Again, that sounds great. Business people know how to get things done, and rarely allow ideology to get in the way of whatever works best. Voluntary organisations, likewise, are perfectly placed to identify people in need and to channel help towards them.
In practise, it doesn't work like that. There are some business representatives involved, though they tend to be of the managerial rather than entrepreneurial variety; but the greater number of places goes to political representatives, which, in practise, generally means either the DUP or Sinn Fein. There are a token few councillors and MLAs from other parties, and a smattering of civil servants, as well as representatives of local and community organisations, who all no doubt do sterling work for the various interests that they champion.

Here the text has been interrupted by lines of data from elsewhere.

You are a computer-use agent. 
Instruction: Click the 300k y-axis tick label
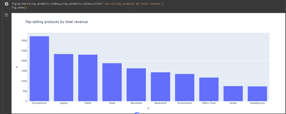(24, 40)
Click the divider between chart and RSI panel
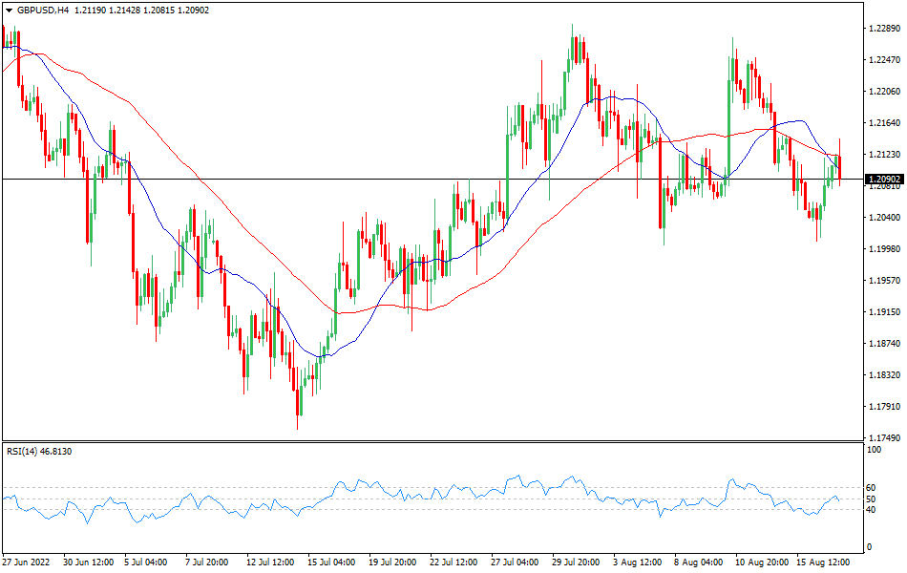The height and width of the screenshot is (573, 907). [430, 442]
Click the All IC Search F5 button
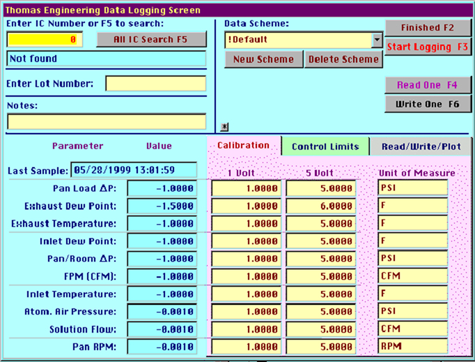 (x=151, y=40)
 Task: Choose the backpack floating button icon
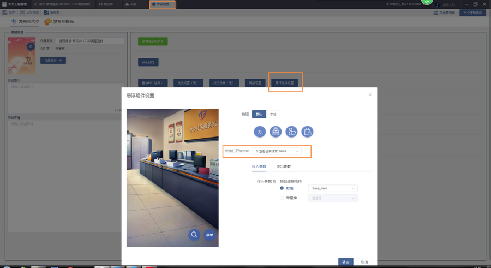pos(276,132)
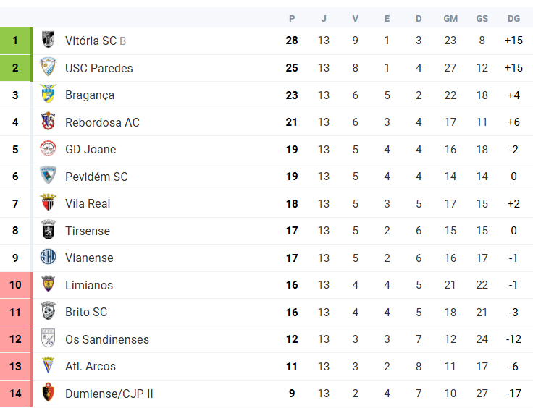The height and width of the screenshot is (408, 533).
Task: Click the Tirsense club crest
Action: pyautogui.click(x=49, y=230)
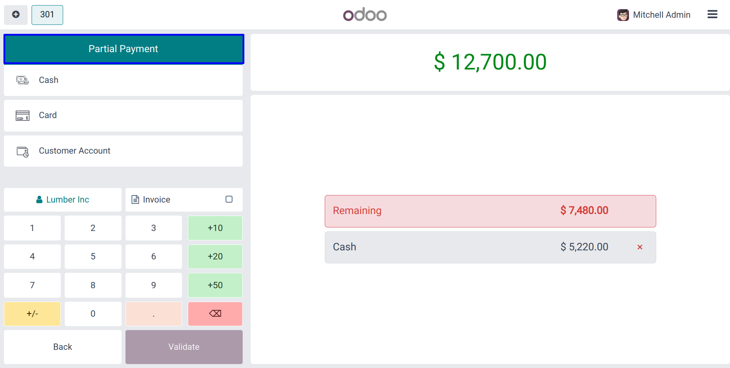The height and width of the screenshot is (368, 730).
Task: Select the Remaining amount line
Action: [x=490, y=211]
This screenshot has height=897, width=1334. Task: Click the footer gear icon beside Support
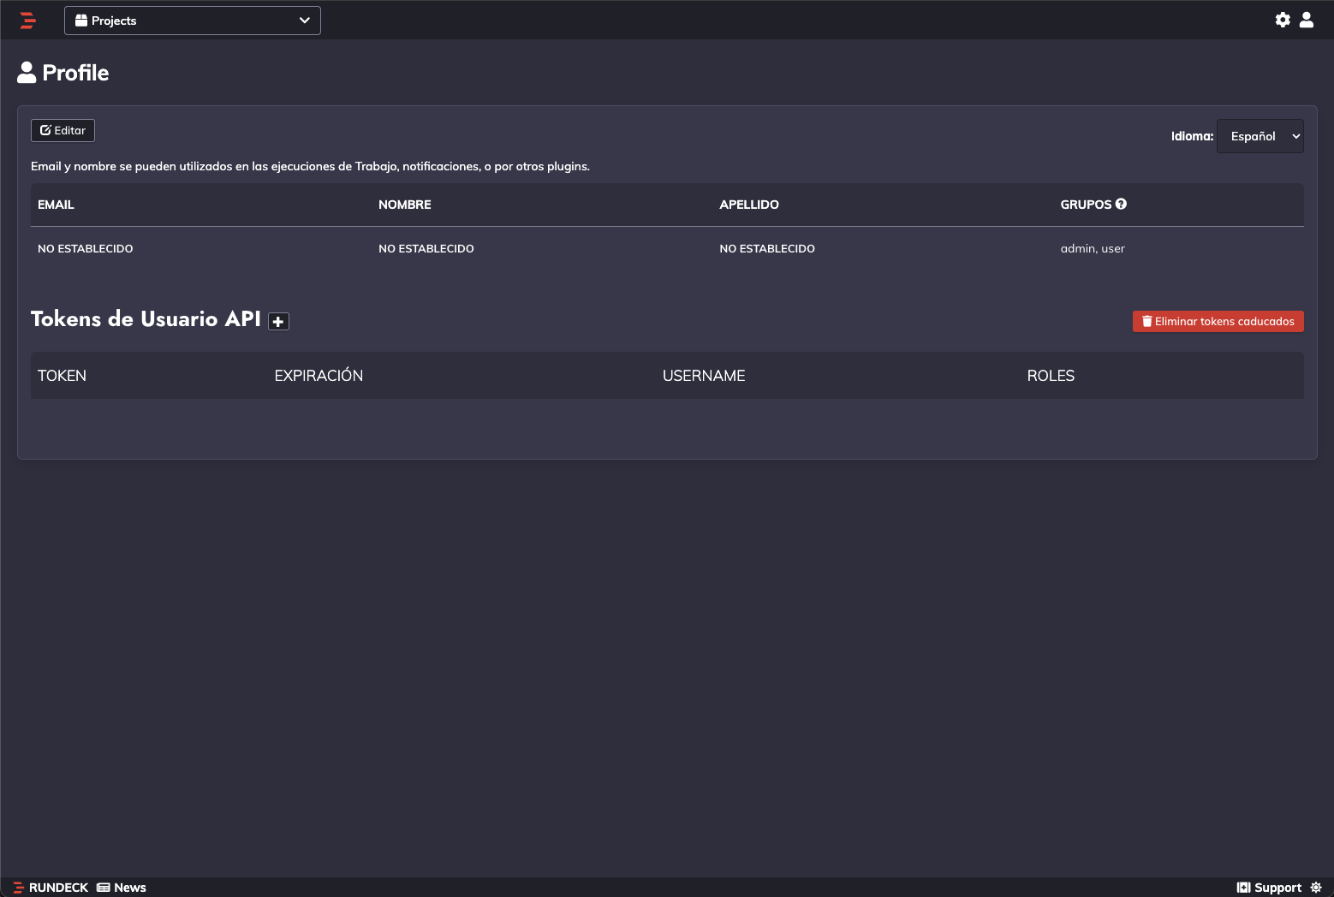coord(1316,888)
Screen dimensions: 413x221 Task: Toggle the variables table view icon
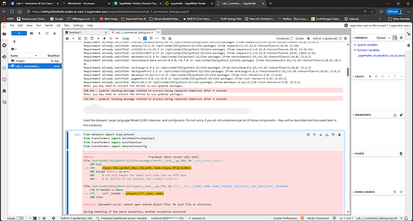pyautogui.click(x=401, y=38)
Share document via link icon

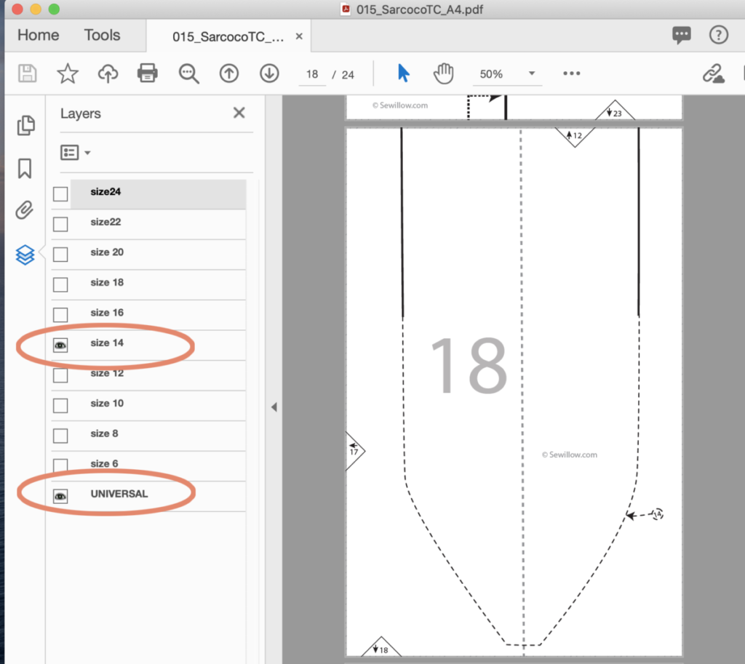click(714, 73)
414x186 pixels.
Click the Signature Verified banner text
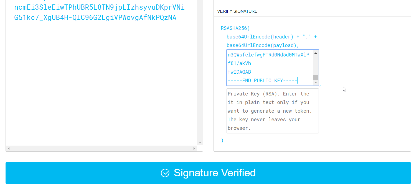point(214,173)
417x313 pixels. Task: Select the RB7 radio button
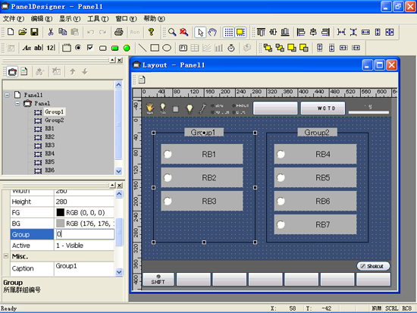(x=281, y=224)
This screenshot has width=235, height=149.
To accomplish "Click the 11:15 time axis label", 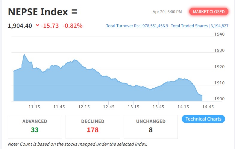I will coord(34,107).
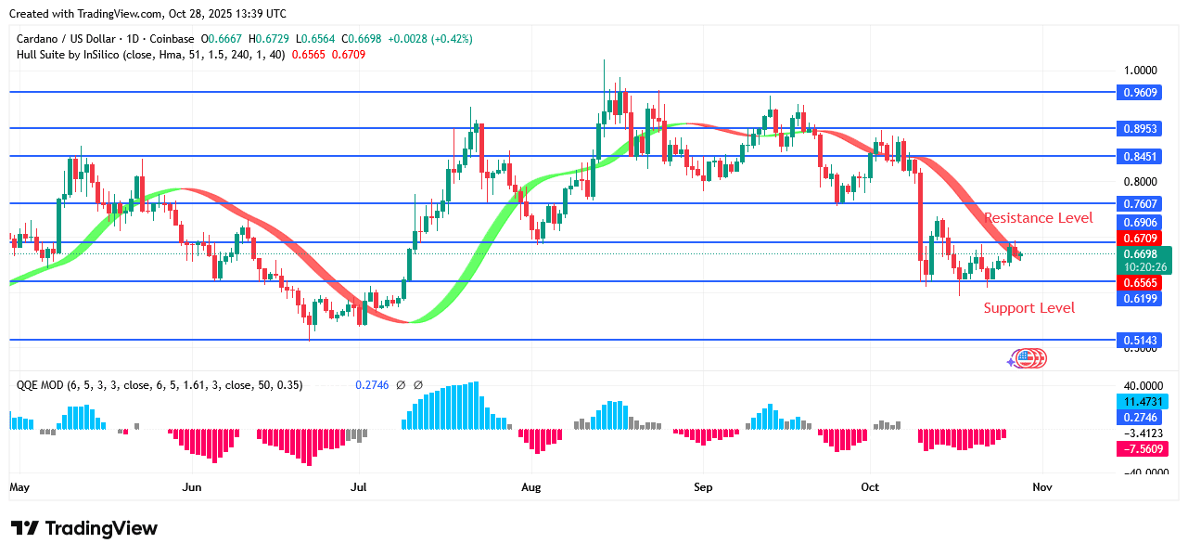Select the current price label 0.6698 on axis
The image size is (1188, 556).
(1140, 252)
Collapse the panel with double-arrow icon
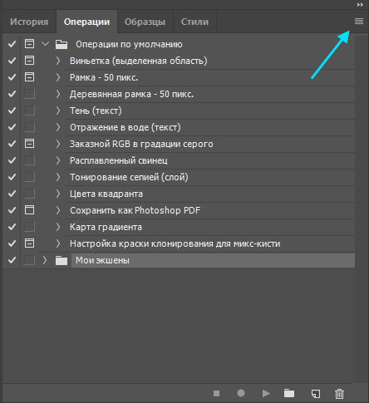 tap(360, 5)
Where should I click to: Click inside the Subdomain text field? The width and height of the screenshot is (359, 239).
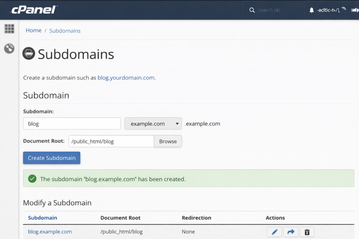[72, 123]
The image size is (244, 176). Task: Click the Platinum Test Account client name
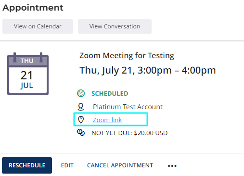[128, 107]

But many of those who are described as "voluntary" or "community" representatives would be more honestly called political delegates too, skewing the make up of some Steering Groups. That matters because everybody knows why that money is made available.
Euphemisms like "social investment" apart, it's basically an inducement to keep quiet some of those who might otherwise create difficulties on the ground on both sides. It doesn't always work, both because those with an inclination to make trouble tend to fall back into bad habits, and also because paying them off, as with any blackmailer, invariably encourages them to demand more.
But that's what it's for, and the latest controversy arises directly from the contradiction in allowing those linked to certain organisations to sit on committees which award large sums of money to others who are linked to those same organisations. If this was big business, it would be regarded as dodgy at best, and a downright conflict of interests at worst; but it's accepted because it's done under the guise of buzzwords such as "local development" and "community partnership."
If Spotlight is right about Robin Newton, it means that, in east Belfast, two of the 13 member Steering Group charged with handing out the Social Investment loot were effectively in there pitching on behalf of Charter NI. (The other being convicted UDA gunman Sam "Chalky" White, whose role with the body was never a secret).
In that sense this story is fairly straightforward. Robin Newton has been caught out being economical with the truth, so he has to go. People have a right to know who the people they pick to represent them are also representing behind the scenes. But the deeper picture is what it says about Northern Ireland, and whose concerns are served by the political system - is it being run by interest groups, many still tied to shadowy and unsavoury organisations, for the good of the public, or to satisfy their own continued greed for power or money?
All this may have emerged sooner had there been a proper investigation, but SF colluded with the DUP to prevent that, probably because they know it's a cash cow which keeps delivering the cream for their own former comrades too, as well as giving them the tight community control that they still desire. Those who are benefiting cannot be trusted to ensure the money is being properly spent since they're the ones who'd lose out from any crackdown.
The Social Investment Fund is only one piece of the financial jigsaw. There are other kitties, such as the Local Investment Fund, the Belfast Investment Fund, and EU peace money, dispensing millions to similar grass roots projects, with little oversight of how the money's spent, and, just as importantly, by whom it's being spent. It generates some jobs and apprenticeships, and that's great; it spruces up dilapidated areas, and that does help improve local areas.
But most ordinary people wouldn't have a clue how to get access to these funds, however badly needed. It's invariably those "in the know" who are best at pinpointing the goodies, like hogs snuffling out truffles.
Robin Newton's resignation would close one chapter of this saga, but the muck goes much deeper, and his critics are in it up their necks every bit as much as his friends.